Wenn der deutsche Gesetzgeber Whistleblower nicht umfassend schützt, sollten Unternehmen ihren Mitarbeitern einen Schutz vor Repressalien im Rahmen ihrer rechtlichen Möglichkeiten freiwillig gewähren. Denn die Zeiten, in denn die Geschäftsleitung von Compliance-Verstößen nichts wissen und diese nicht abstellen wollte, sind vorbei. Feinheiten der genannten arbeitsgerichtlichen Rechtsprechung dürften für den Whistleblower im Ernstfall nur eine untergeordnete Rolle spielen.

Ist der Hinweis erst einmal bei einer Behörde, können Informationsrechte Dritter über Informationsfreiheits- und Pressegesetze eingreifen. § 4d des Gesetzes über die Bundesanstalt für Finanzdienstleistungsaufsicht (FinDAG) hat dieses Problem bereits im Blick, wenn er in Absatz 5 regelt, dass das Informationsfreiheitsgesetz auf Vorgänge nach dem in diesem Gesetz niedergeschriebenen Hinweisgeberverfahren keine Anwendung findet. Dies gilt jedoch nur im Rahmen der Zuständigkeit der Bundesanstalt für Finanzdienstleistungsaufsicht (BaFin).

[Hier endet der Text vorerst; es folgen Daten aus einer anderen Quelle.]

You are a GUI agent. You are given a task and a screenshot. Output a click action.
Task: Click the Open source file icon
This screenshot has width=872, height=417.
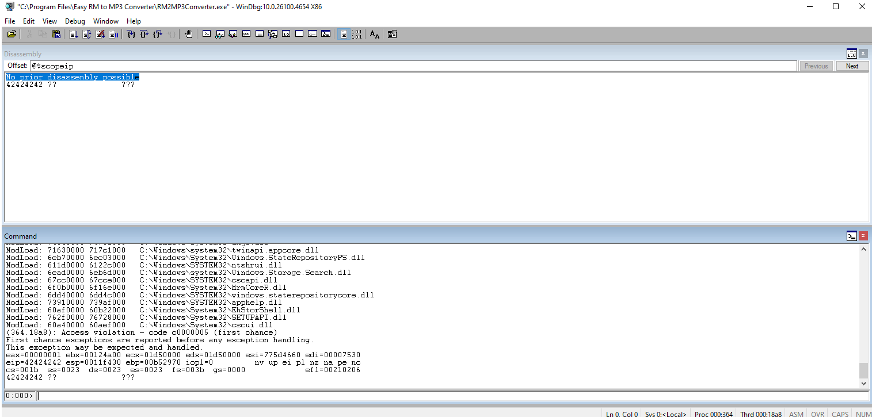pos(12,35)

Whistleblower und Unternehmen schützen

Bei der Bearbeitung von Hinweisen sind das Informationsbedürfnis des Betroffenen und der Schutz des Whistleblowers auszubalancieren. Bei immer mehr Rechtsgebieten zeigt sich, dass diese das Whistleblowing zwar nicht ausdrücklich regeln, aber  wesentlichen Einfluss hierauf haben.

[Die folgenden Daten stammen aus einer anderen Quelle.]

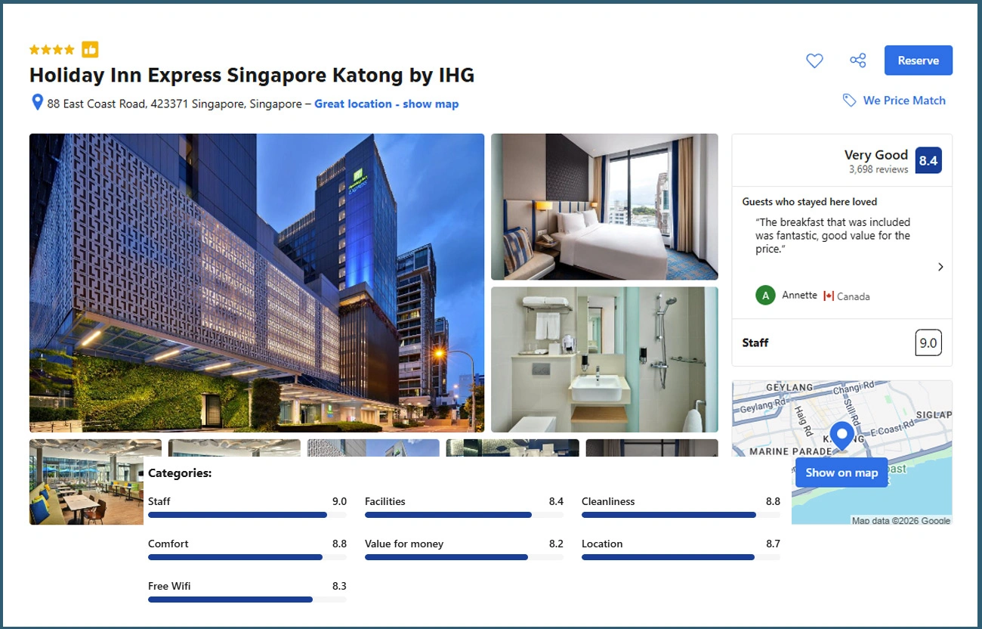Open the We Price Match link
Viewport: 982px width, 629px height.
click(x=903, y=101)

Das Landesarbeitsgericht (LAG) Baden-Württemberg (Az 17 Sa 11/18) hat Ende 2018 entschieden, dass Akten zu personenbezogenen Hinweisen zur Personalakte "im materiellen Sinne" gehören. Wird also in Folge eines Hinweises eine Nebenakte zu einer betroffenen Person angelegt, ist diese ebenfalls als Personalakte zu qualifizieren. So stehen sich das Recht zur Einsicht in die Personalakte und die Zusicherung des Unternehmens, die Anonymität des Whistleblowers zu wahren, gegenüber. Der Whistleblower-Schutz steht dann in Frage. Hierzu führte das LAG aus, dass der Arbeitgeber dem betroffenen Arbeitnehmer nicht unter Hinweis auf die unterlassene Anonymisierung die Einsicht in die zur Personalakte gehörende Whistleblowing-Akte verweigern könne. Mögliche Lösungen sind Schwärzungen oder sonstige technische Vorkehrungen, die nicht erst dann umgesetzt werden sollten, wenn das Einsichtsrecht geltend gemacht wird.

Das vorgenannte Urteil adressiert auch die Zusammenhänge zwischen Whistleblowing und Datenschutzrecht. So kann man die Frage aufwerfen, ob schon der leiseste Verdacht eines geringen Compliance-Verstoßes, etwa gegen unternehmensinterne Richtlinien, eine bedenkenlose und weitgehende Verarbeitung der personenbezogenen Daten des Beschuldigten rechtfertigt.

Fazit: Insgesamt ist Unternehmen, die ihr passgenaues Whistleblower-System nebst Whistleblower-Schutz noch nicht gefunden und implementiert haben, anzuraten, bestehende Gestaltungsspielräume zu nutzen, um zu internen Hinweisen zu motivieren und die schutzwürdigen Interessen und Rechte sowohl des Hinweisgebers als auch des Betroffenen in angemessener Weise auszutarieren.